Since the beginning of the year, Russia and Belarus had been unable to reach an agreement concerning how much Belarus should pay for Russian gas and the conditions for co-operation in the oil sector. On 10 October a compromise was reached. The compromise envisages that the Belarusian government will cancel the 50% increase in charges for Russian oil transit (via the Druzhba oil pipeline) which they announced at the beginning of October, and will pay Gazprom back its debt of US$300 million resulting from applying a unilaterally reduced price of Russian gas (from the contract price of US$132 to around US$80 for 1000 m3). In turn, in the coming months gas will be supplied at the contract price. These arrangements will be binding until at least the end of 2017. In turn, Russia will withdraw from its decision made in June this year to reduce oil supplies in the third and fourth quarters to Belarusian refineries by around 5 million tonnes and will compensate Belarus (as part of ‘inter-budget compensations’) for the losses resulting from higher costs of gas supplies.
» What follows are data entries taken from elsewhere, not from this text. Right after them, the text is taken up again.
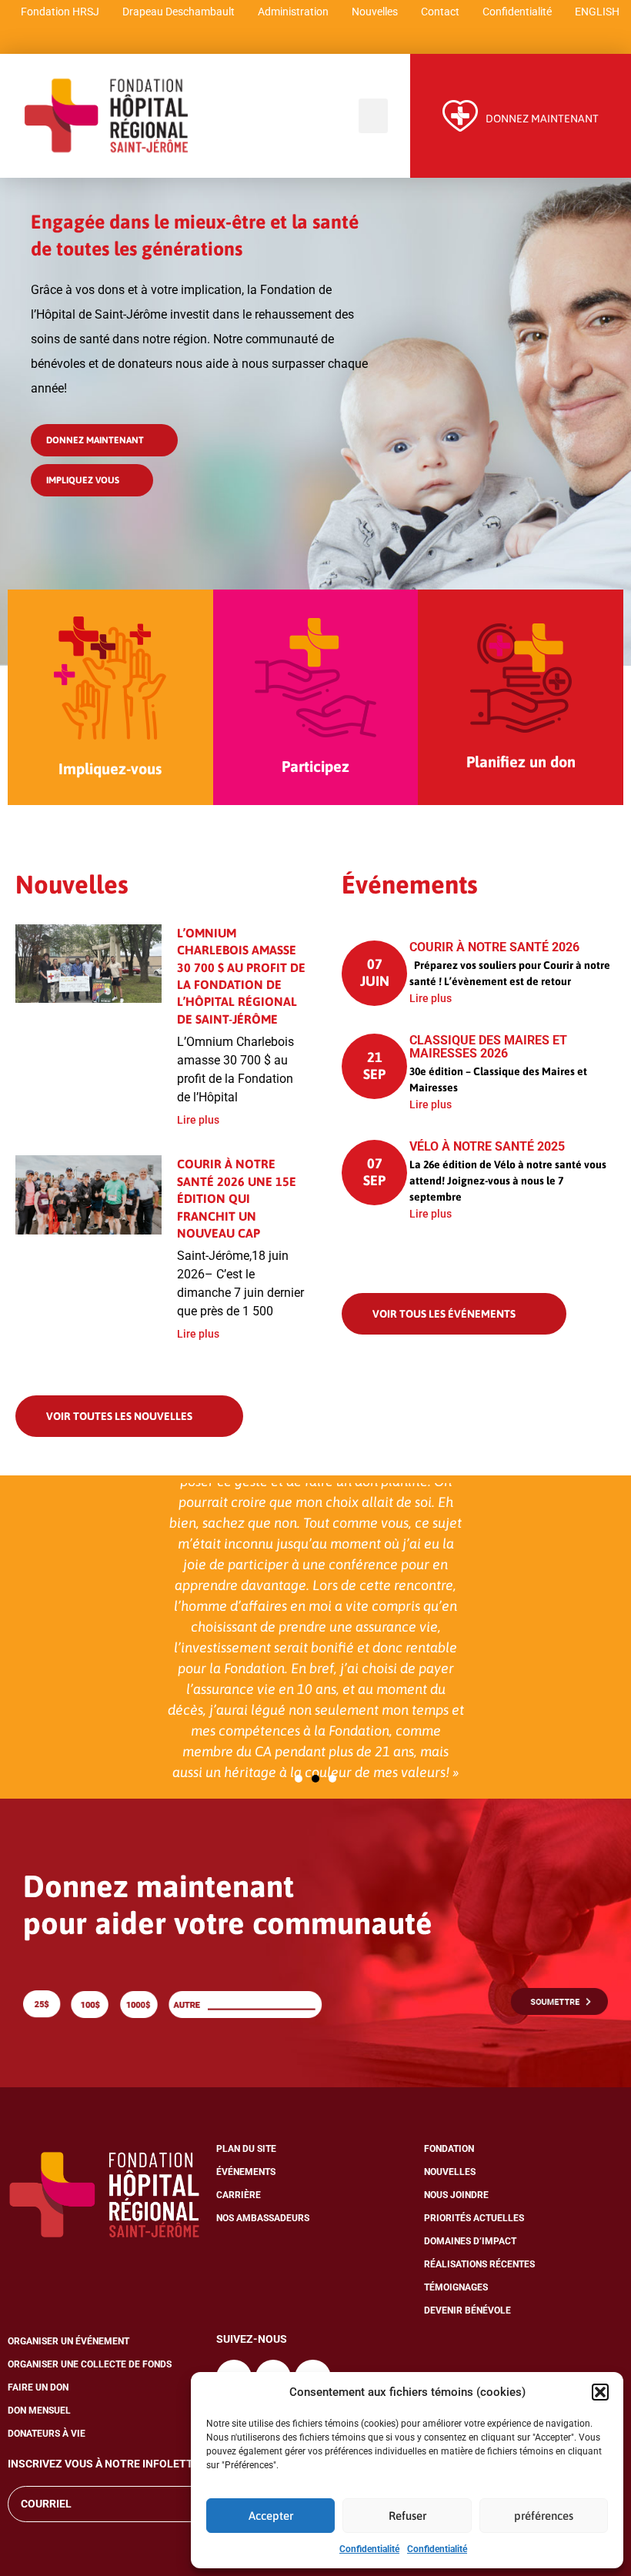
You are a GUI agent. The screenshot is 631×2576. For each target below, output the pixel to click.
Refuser (407, 2515)
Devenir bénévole (467, 2310)
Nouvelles (375, 11)
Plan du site (246, 2148)
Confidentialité (369, 2549)
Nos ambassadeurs (262, 2218)
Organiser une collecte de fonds (90, 2364)
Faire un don (38, 2387)
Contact (440, 11)
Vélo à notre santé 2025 (487, 1146)
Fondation (449, 2148)
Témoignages (456, 2287)
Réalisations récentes (479, 2264)
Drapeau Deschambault (178, 11)
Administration (293, 11)
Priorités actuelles (474, 2218)
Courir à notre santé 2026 (494, 947)
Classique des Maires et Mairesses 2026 (488, 1047)
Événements (245, 2172)
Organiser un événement (68, 2341)
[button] (600, 2392)
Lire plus (198, 1120)
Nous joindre (456, 2195)
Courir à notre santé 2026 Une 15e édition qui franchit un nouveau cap (236, 1198)
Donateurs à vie (46, 2433)
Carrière (238, 2195)
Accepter (271, 2515)
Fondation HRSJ (60, 11)
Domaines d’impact (470, 2241)
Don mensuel (39, 2410)
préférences (543, 2515)
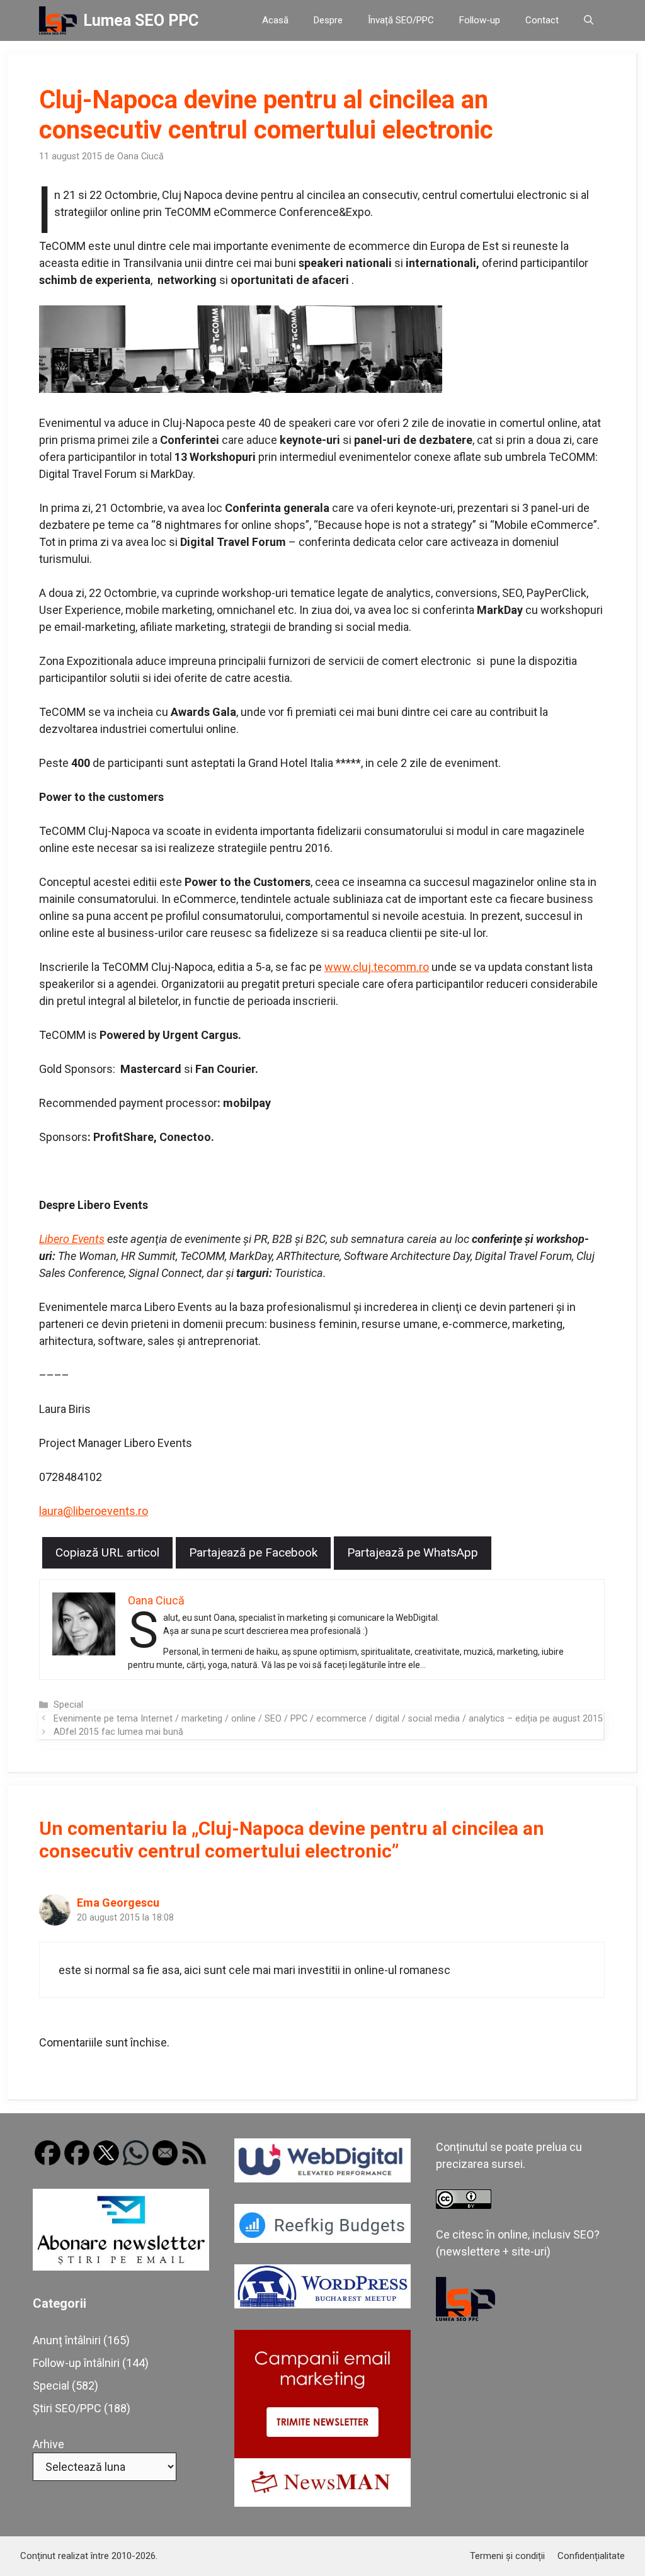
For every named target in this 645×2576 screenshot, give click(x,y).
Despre (328, 20)
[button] (588, 20)
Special (68, 1704)
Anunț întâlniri (67, 2340)
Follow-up (479, 20)
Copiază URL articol (107, 1552)
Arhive (48, 2444)
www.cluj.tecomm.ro (376, 966)
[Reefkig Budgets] (322, 2238)
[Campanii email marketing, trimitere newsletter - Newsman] (322, 2502)
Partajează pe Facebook (253, 1552)
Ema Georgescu (118, 1902)
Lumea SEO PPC (140, 20)
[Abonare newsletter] (121, 2266)
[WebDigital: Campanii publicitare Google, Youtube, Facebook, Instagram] (322, 2178)
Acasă (275, 20)
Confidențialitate (591, 2556)
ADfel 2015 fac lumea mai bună (118, 1732)
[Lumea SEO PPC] (58, 20)
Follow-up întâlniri (76, 2362)
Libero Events (72, 1238)
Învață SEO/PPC (401, 20)
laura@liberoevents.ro (93, 1511)
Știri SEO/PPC (67, 2408)
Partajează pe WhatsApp (412, 1552)
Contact (542, 20)
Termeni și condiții (507, 2556)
  • The low gas prices and the favourable conditions of oil supplies from Russia are of key significance for the condition of the Belarusian economy, which has plunged into crisis. For this reason, Minsk – looking for ways to save money – concluded that being a member of the Eurasian Economic Union it has the right to be given the rates similar to those applicable in Russia (US$70–80 per 1000 m3) and consistently refused to accept the price of US$132 imposed by Gazprom. The reduction of oil supplies to Belarusian refineries turned out to be an even heavier burden for Belarus; as a result of this, the fall in GDP accelerated (GDP fell by 3% in August and by 2.7% in July this year).
  • In the context of Belarus’s economic problems, Alyaksandr Lukashenka in September publicly criticised Russia’s policy towards Belarus and suggested that Minsk might limit its participation in Russian integration projects. At the same time, the Belarusian president unilaterally decided to increase the tariffs for Russian oil transit to the West, intending thus most likely to convince Russia to apply more preferential rules of oil and gas supplies.
  • The deal struck on 10 October is in fact a success for Minsk. Russia, despite maintaining the higher gas price, agreed to subsidise supplies to Belarus. According to initial calculations, the value of gas subsidies for Minsk will reach US$400 million this year, and may even rise to US$800 million next year. It appears that Russia was not interested in escalating the oil and gas dispute with Belarus. In turn, the adoption of the unclear mechanism of ‘inter-budget compensations’ instead of modifying the price formula in the contract is most likely linked to the Russian-Ukrainian gas dispute (if Russia had agreed to modify the formula for Belarus, this might adversely affect its negotiating position in the pending Russia-Ukraine arbitration proceedings in Stockholm). In turn, if Belarus maintained the higher transit tariff for the transport of Russian oil via the Druzhba oil pipeline, this would increase the costs of Russian exports to European recipients (Russian firms export a total of around 50 million tonnes of oil via this route, which accounts for almost a third of total Russian exports to Europe).